**Request**. Which rows below contain the string "page", matching case exactly? Find each one and copy it out in full.

-------

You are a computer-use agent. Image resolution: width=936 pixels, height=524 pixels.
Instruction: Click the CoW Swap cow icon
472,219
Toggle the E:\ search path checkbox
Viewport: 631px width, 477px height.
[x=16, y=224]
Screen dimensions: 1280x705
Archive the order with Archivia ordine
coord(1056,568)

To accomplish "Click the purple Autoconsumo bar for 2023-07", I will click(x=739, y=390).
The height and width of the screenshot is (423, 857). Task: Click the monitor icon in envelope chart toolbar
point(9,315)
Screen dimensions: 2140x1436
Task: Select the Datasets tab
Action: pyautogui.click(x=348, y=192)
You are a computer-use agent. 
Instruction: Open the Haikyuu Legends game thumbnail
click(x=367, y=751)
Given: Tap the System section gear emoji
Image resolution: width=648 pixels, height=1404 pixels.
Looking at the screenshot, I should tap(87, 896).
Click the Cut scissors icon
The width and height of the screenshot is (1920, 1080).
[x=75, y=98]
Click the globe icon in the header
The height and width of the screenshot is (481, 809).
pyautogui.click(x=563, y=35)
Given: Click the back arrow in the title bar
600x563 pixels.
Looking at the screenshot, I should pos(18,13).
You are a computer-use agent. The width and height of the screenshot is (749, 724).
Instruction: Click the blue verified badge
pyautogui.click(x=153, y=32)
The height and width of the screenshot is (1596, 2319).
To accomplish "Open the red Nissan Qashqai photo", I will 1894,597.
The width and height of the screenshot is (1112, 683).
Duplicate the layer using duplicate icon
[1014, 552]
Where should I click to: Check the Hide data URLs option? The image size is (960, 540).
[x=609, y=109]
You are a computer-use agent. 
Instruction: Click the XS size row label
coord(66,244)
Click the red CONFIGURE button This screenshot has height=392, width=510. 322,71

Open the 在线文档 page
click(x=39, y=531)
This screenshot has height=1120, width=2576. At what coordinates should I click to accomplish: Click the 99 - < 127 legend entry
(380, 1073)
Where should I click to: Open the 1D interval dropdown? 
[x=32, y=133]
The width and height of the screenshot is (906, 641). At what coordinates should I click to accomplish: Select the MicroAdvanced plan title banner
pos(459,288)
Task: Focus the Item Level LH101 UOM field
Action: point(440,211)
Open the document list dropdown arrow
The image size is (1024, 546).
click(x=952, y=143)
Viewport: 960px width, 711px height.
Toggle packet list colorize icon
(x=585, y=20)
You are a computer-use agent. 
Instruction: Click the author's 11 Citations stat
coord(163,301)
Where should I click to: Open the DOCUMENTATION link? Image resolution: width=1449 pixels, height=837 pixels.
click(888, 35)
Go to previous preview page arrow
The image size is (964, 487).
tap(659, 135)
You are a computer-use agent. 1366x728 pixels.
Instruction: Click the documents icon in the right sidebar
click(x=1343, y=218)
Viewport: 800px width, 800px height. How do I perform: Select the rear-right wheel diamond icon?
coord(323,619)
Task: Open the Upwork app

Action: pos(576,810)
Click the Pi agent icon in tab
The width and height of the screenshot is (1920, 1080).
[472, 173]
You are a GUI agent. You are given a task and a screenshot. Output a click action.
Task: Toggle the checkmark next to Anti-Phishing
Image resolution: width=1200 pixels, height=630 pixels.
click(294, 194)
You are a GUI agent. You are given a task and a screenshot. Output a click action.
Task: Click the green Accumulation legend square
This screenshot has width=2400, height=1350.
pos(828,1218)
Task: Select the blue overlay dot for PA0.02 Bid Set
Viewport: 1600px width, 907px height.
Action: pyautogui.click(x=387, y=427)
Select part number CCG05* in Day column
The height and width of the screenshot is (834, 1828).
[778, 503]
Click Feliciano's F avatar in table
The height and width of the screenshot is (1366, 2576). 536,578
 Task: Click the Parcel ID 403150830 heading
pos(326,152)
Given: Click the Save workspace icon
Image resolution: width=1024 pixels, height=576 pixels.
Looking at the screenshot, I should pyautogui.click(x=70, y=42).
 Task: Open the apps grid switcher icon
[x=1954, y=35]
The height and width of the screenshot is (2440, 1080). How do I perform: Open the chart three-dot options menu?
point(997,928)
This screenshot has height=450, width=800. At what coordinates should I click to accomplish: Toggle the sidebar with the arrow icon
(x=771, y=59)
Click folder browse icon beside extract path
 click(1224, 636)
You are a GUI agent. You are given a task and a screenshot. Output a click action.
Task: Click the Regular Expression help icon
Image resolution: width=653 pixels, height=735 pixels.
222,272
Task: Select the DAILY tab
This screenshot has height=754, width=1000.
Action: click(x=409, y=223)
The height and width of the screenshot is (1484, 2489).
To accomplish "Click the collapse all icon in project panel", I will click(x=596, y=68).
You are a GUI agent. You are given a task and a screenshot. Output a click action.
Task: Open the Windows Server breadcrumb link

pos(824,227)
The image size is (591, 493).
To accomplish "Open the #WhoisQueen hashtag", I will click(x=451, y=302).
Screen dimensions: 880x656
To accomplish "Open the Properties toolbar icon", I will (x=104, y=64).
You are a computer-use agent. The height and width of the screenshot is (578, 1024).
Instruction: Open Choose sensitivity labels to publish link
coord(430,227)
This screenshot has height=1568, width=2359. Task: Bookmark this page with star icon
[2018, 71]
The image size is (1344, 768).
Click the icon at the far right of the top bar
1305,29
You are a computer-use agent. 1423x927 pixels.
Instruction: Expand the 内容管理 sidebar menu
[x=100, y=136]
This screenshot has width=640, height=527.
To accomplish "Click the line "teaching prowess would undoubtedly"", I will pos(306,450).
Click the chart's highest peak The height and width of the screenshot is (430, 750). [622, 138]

-------

**Finished answer**.
Open the 在线文档 page
Go to previous preview page arrow
This screenshot has height=1568, width=2359. Task: Bookmark this page with star icon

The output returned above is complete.